Required action. Copy out the data from the line containing "Task: Collapse the sidebar with the arrow" to its last line, exactly. No pictures.

[Records drawn from a dataset]
BEGIN

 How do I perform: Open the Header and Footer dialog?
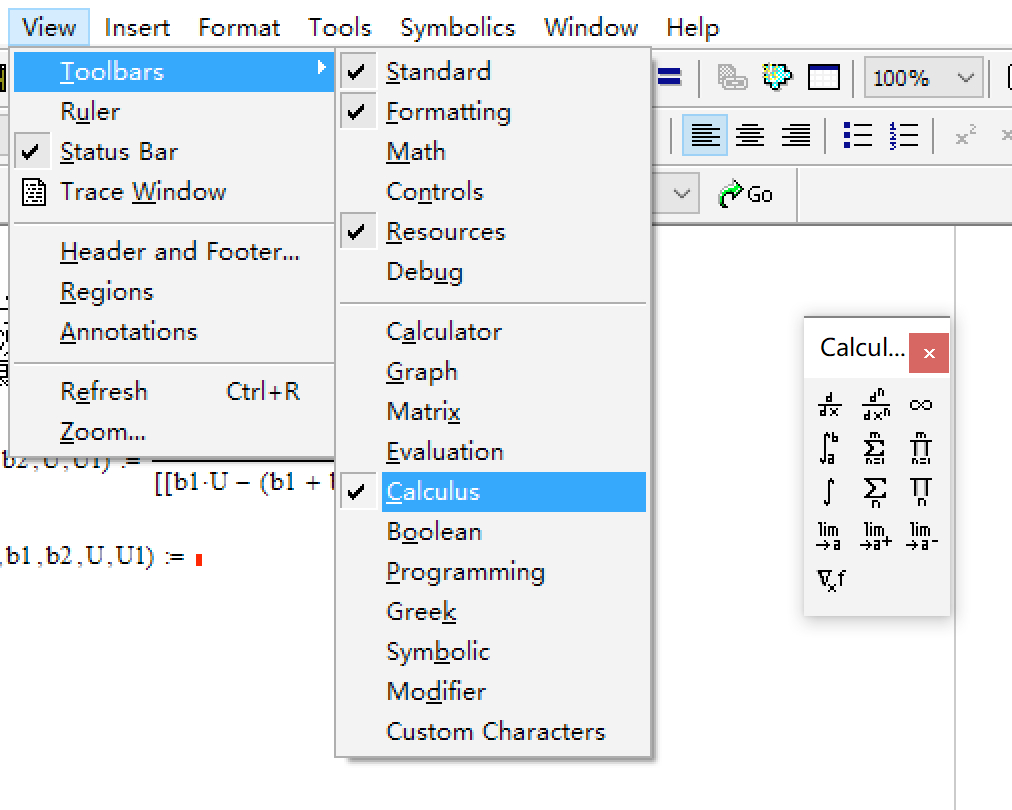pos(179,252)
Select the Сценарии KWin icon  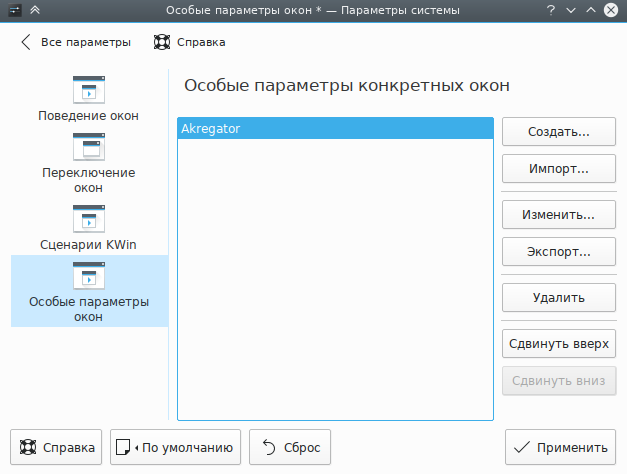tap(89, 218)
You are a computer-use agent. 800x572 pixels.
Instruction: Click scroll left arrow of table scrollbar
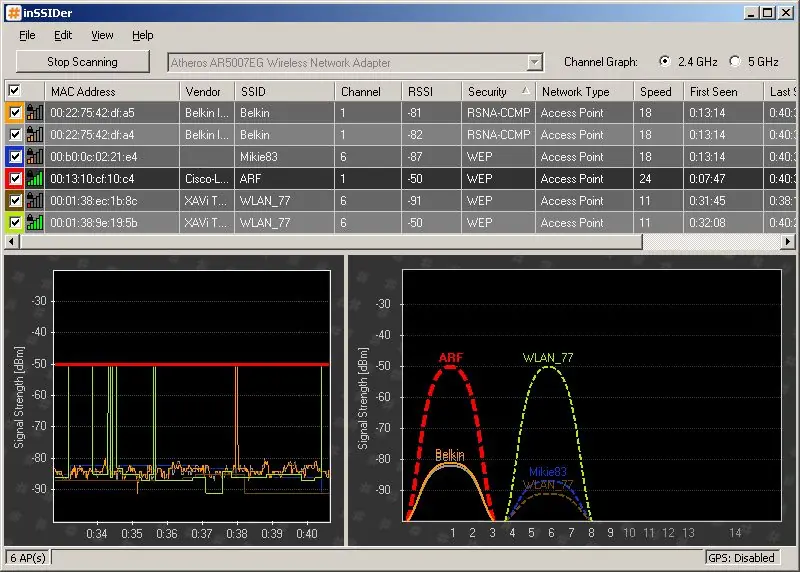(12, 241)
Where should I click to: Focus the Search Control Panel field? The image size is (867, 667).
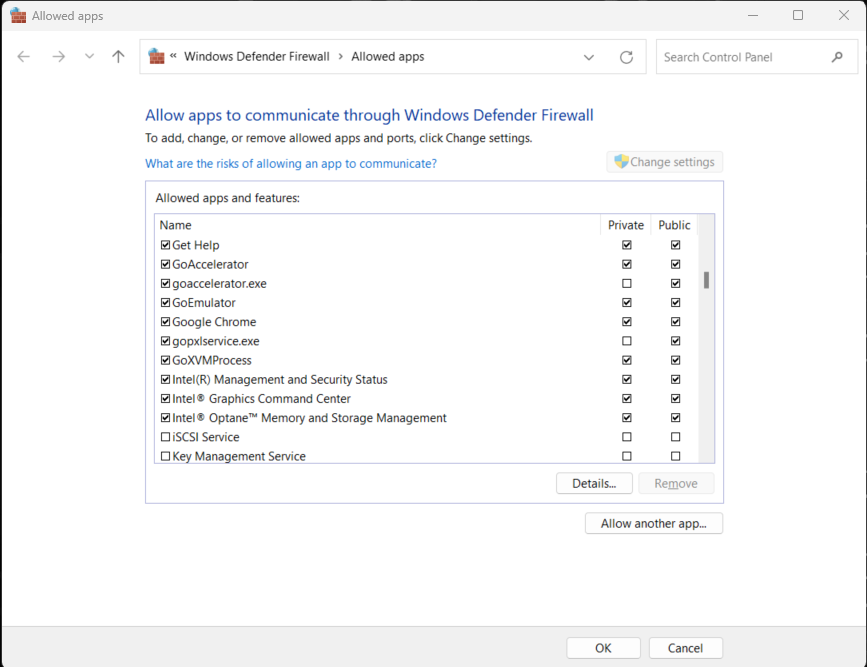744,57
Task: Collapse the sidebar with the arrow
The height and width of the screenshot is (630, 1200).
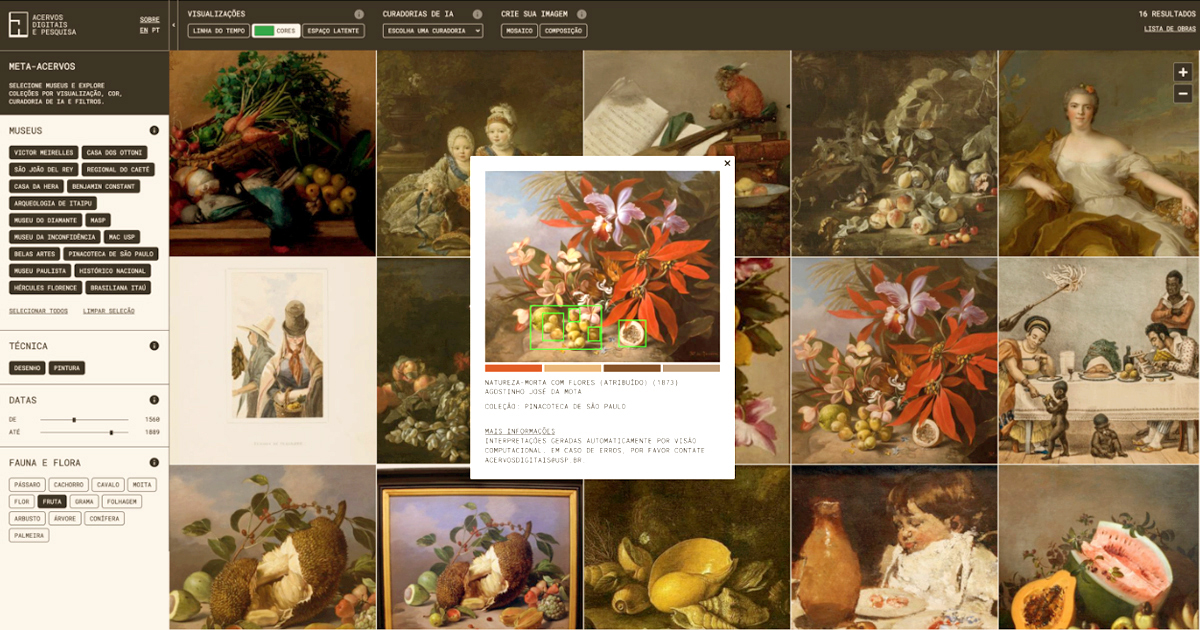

END

Output of the exercise.
Task: Collapse the sidebar with the arrow
The height and width of the screenshot is (630, 1200).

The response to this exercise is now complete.